Начав перевалку в 1998 году, мы сделали около 500 тысяч тонн. Достижение более чем скромное. И сознаюсь задним числом: достались нам даже эти тонны ох как тяжело. Потому что заполучить груз еще не значило уметь с ним работать. Это в инженерных задачках все было вроде просто. А на самом деле каждый груз имел свои особенности, и не все можно было просчитать исходя из теории. Навсегда осталась в памяти история с аммофосом, его поставляли нам и россияне, и наш родной ривненский химкомбинат. Казалось бы, все проще пареной репы. Вагоны под аммофос имеют в днище четыре люка, открывающиеся пневматикой. Нажал на рычаг – пшикнуло, люки открылись, аммофос высыпался, и – пожалуйте следующий. Но в нашем случае все пошло наперекос. Вагоны пришли старые, битые и ломаные. Ни пневматикой, ни ломом и молотом люки не открывались. За первый день, сбивая пальцы и срывая голоса, удалось разгрузить два вагона. Каждый следующий день прибавлял по одному вагону – так можно было разгружаться до морковкина заговенья. Железная дорога включила счетчик. Делать было нечего – Алексей Михайлович вызвал из Ривного тамошних работяг.
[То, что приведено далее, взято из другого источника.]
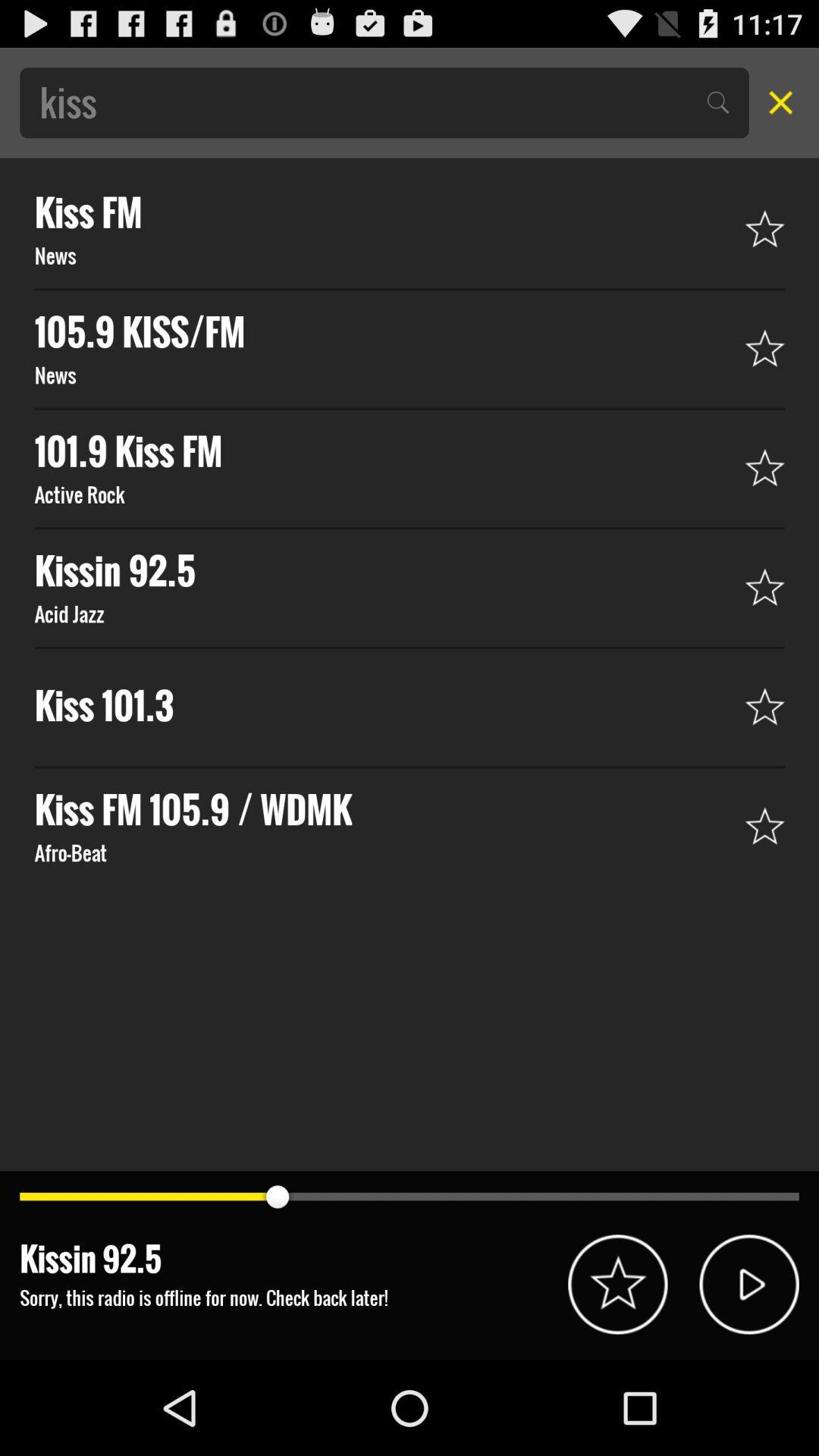 The width and height of the screenshot is (819, 1456). Describe the element at coordinates (617, 1283) in the screenshot. I see `star to save this option` at that location.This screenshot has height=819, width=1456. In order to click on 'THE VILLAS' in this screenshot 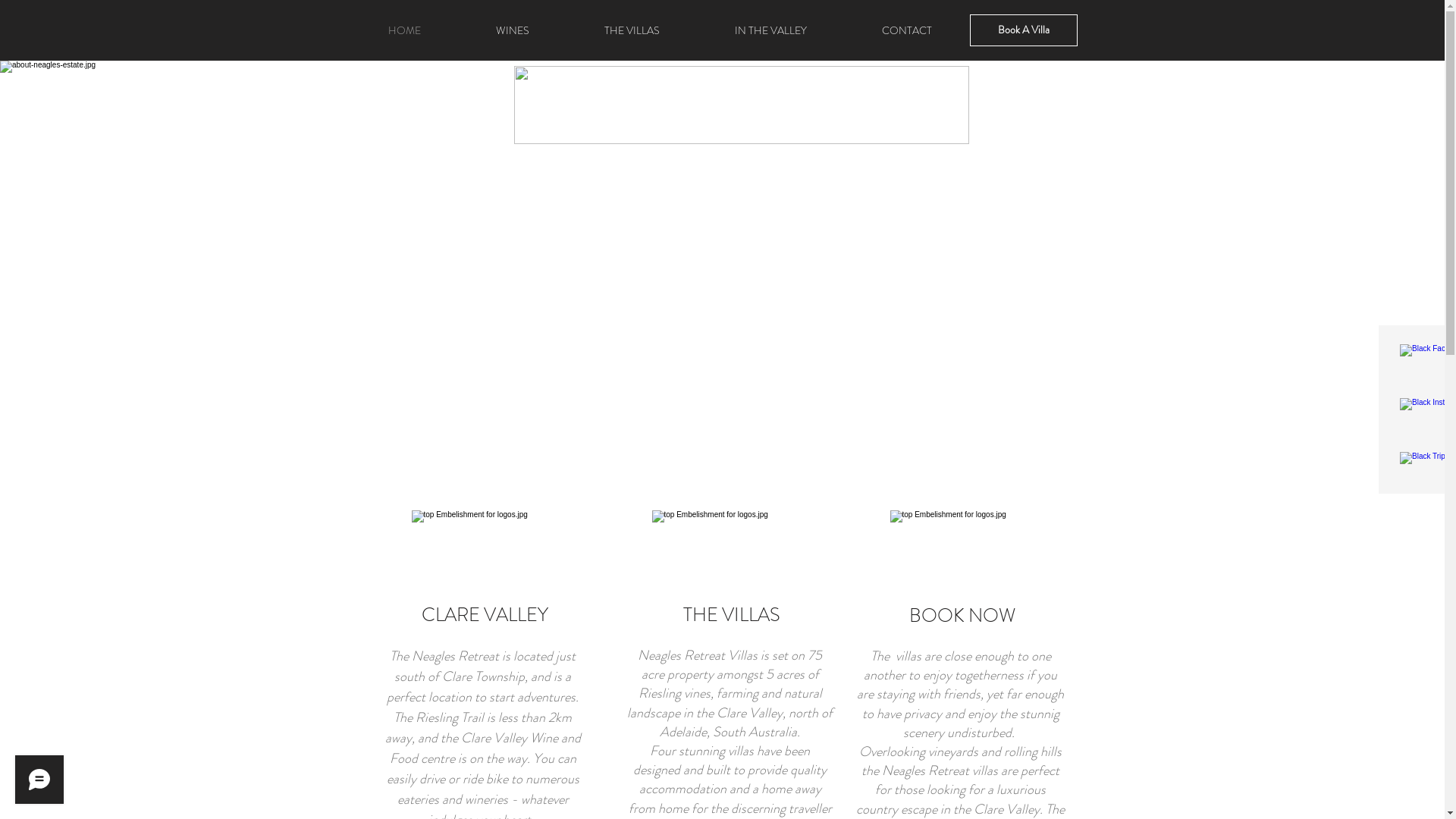, I will do `click(632, 30)`.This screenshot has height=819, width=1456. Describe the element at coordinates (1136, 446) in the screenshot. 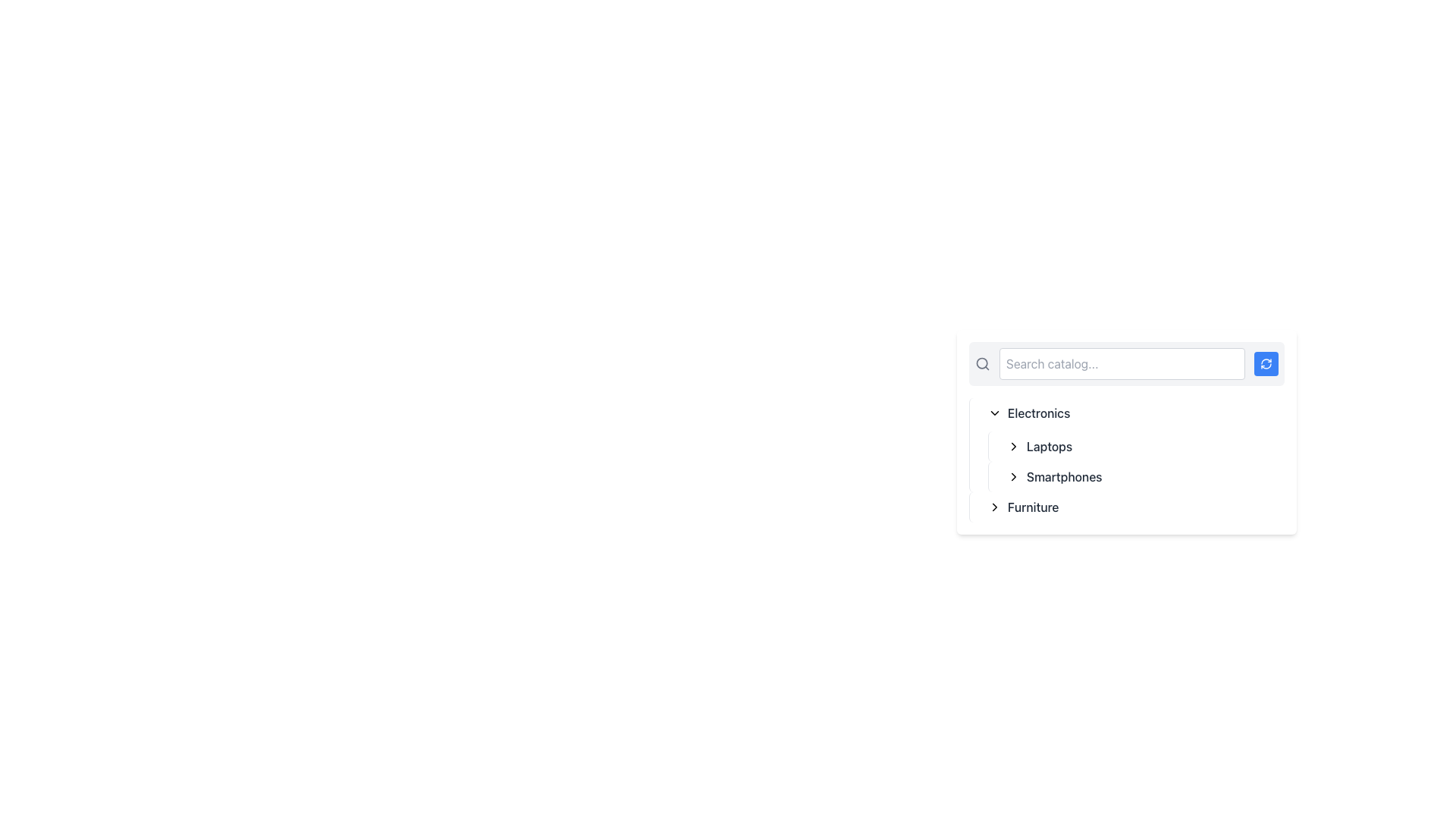

I see `the first navigation item labeled 'Laptops' in the Electronics category` at that location.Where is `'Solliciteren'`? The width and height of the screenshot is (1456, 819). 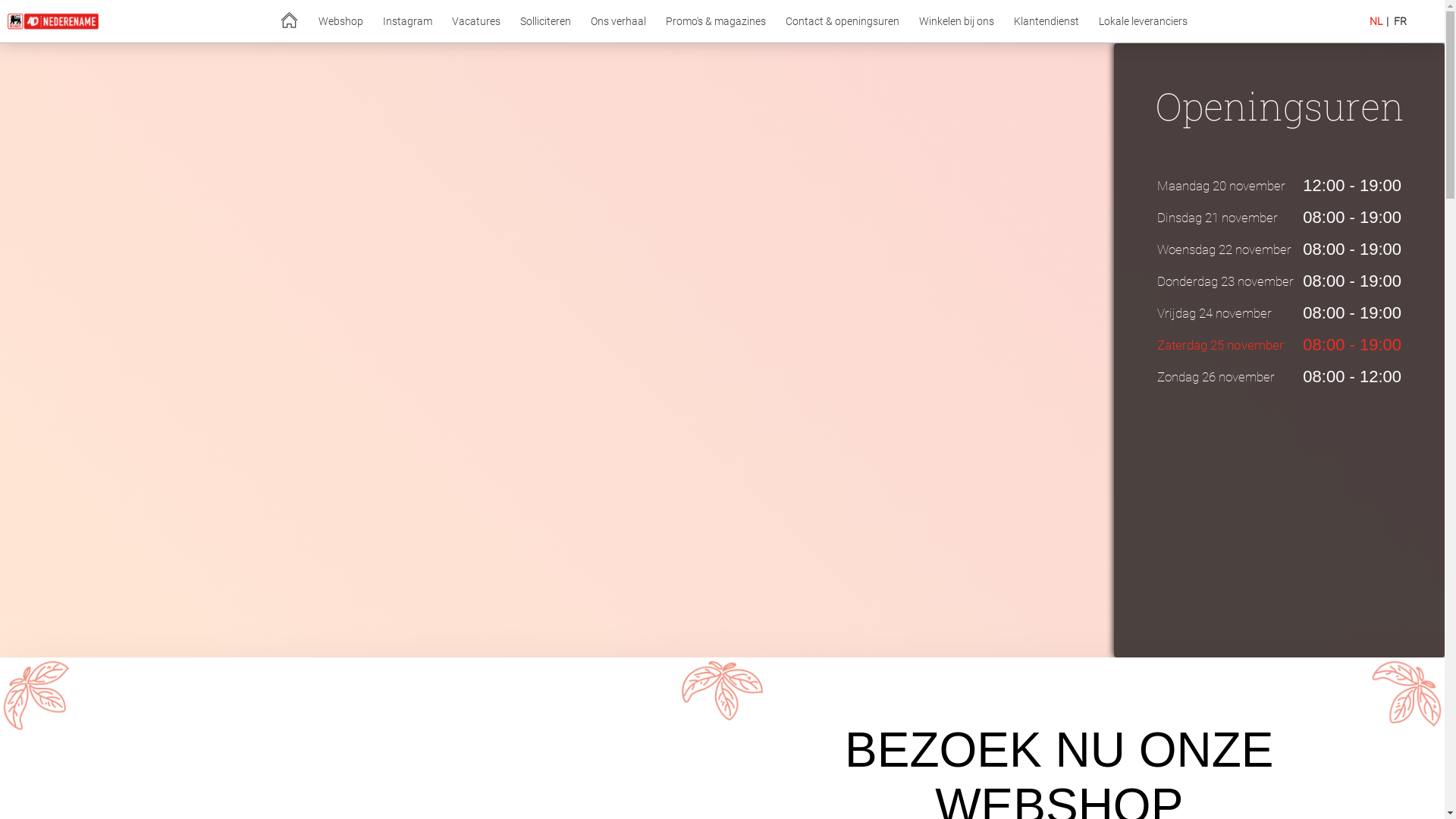 'Solliciteren' is located at coordinates (545, 20).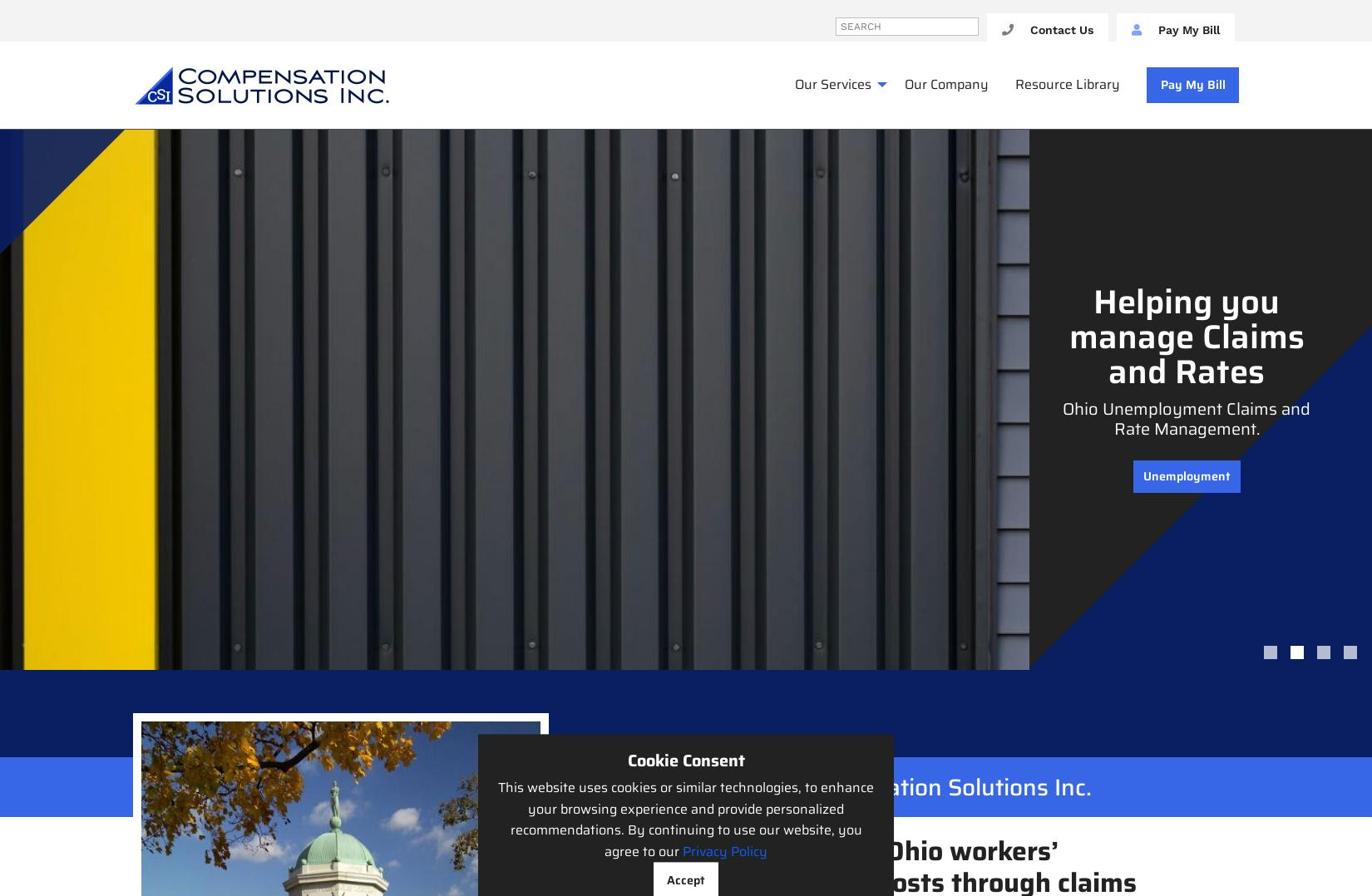  I want to click on 'Ohio Unemployment Claims and Rate Management.', so click(1061, 418).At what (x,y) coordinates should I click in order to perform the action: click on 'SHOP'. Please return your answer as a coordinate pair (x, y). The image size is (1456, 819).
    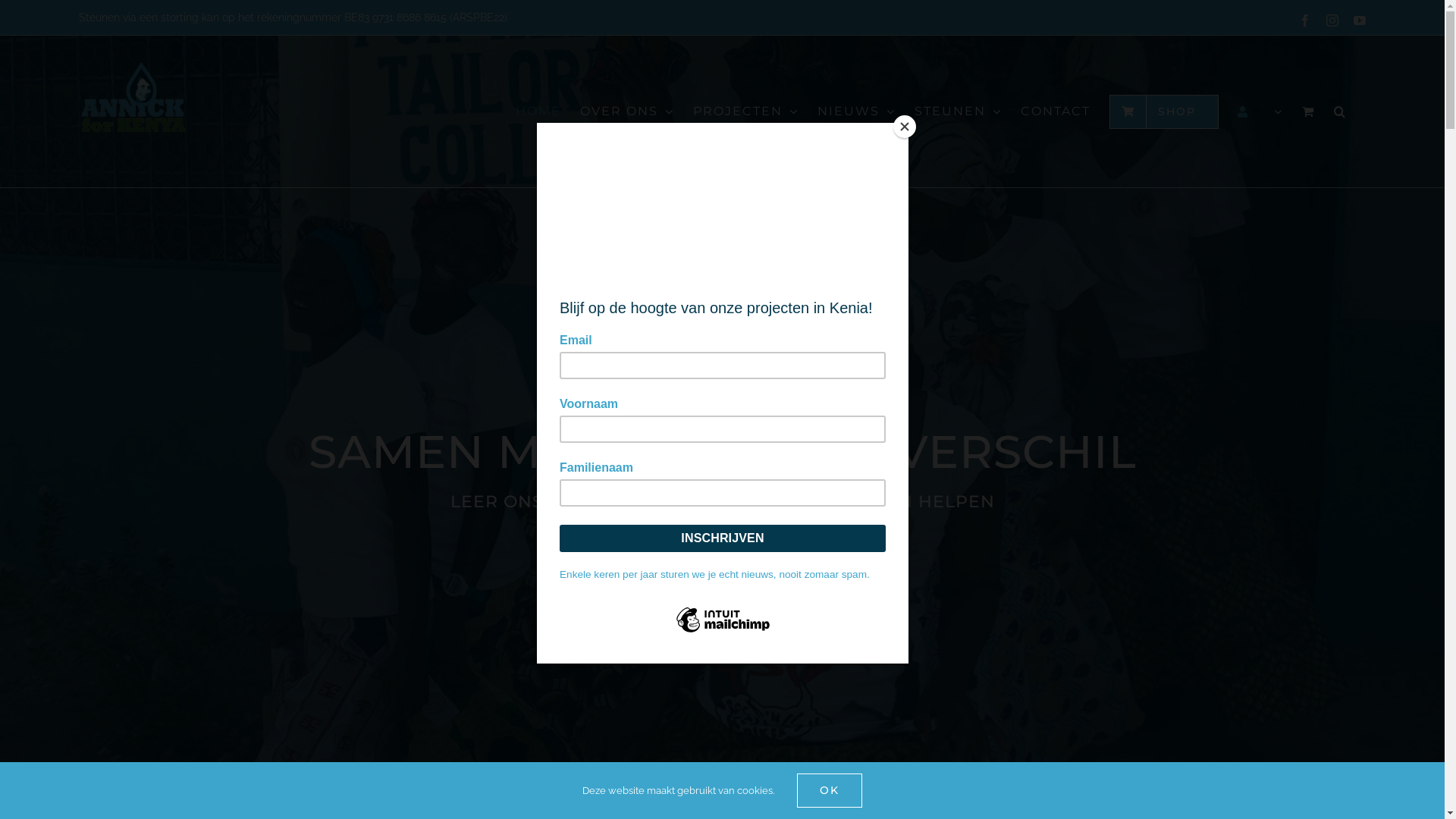
    Looking at the image, I should click on (1163, 110). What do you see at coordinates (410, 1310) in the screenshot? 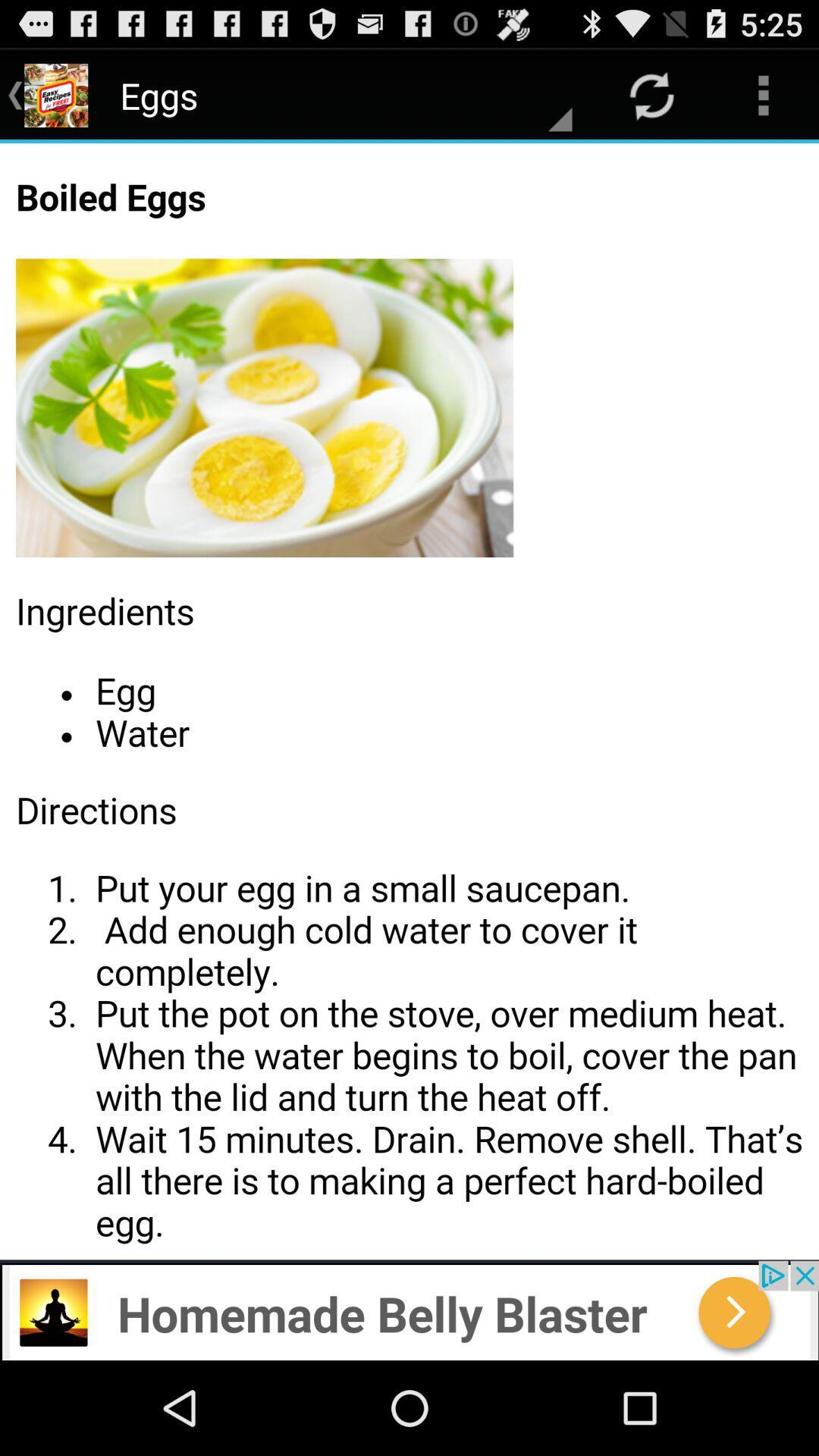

Они целый месяц обучали нас выгружать аммофос в наших условиях. После этого все наладилось.
Трудно шла работа над судопогрузочой машиной. Мы ее сдали, считай что, в последние дни, предусмотренные контрактом с Фондом. Терминал без нее работать не мог, покупать новую – и денег нет, да и такую технику нужно заказывать впрок. И тогда Алексей Михайлович решил приобрести мобильный судопогрузчик. На наш зов приехал английский фирмач Майкл Гривс, импозантный такой джентльмен. Его фирма равнялась ему самому. Майкл осмотрел наше хозяйство, покивал одобрительно головой, сказал, что фирма «Давид Харрисон», с которой у него сотрудничество, пожалуй, нам поможет. Цена вопроса – что-то около 200 тысяч долларов. Для нас это были серьезные деньги. Но, как оказалось, сумма эта была в разы меньше, чем серийный погрузчик. Секрет был прост. Оказалось, этот «Харрисон» специализируется на мобильной портовой технике. Такой себе аглицкий Левша.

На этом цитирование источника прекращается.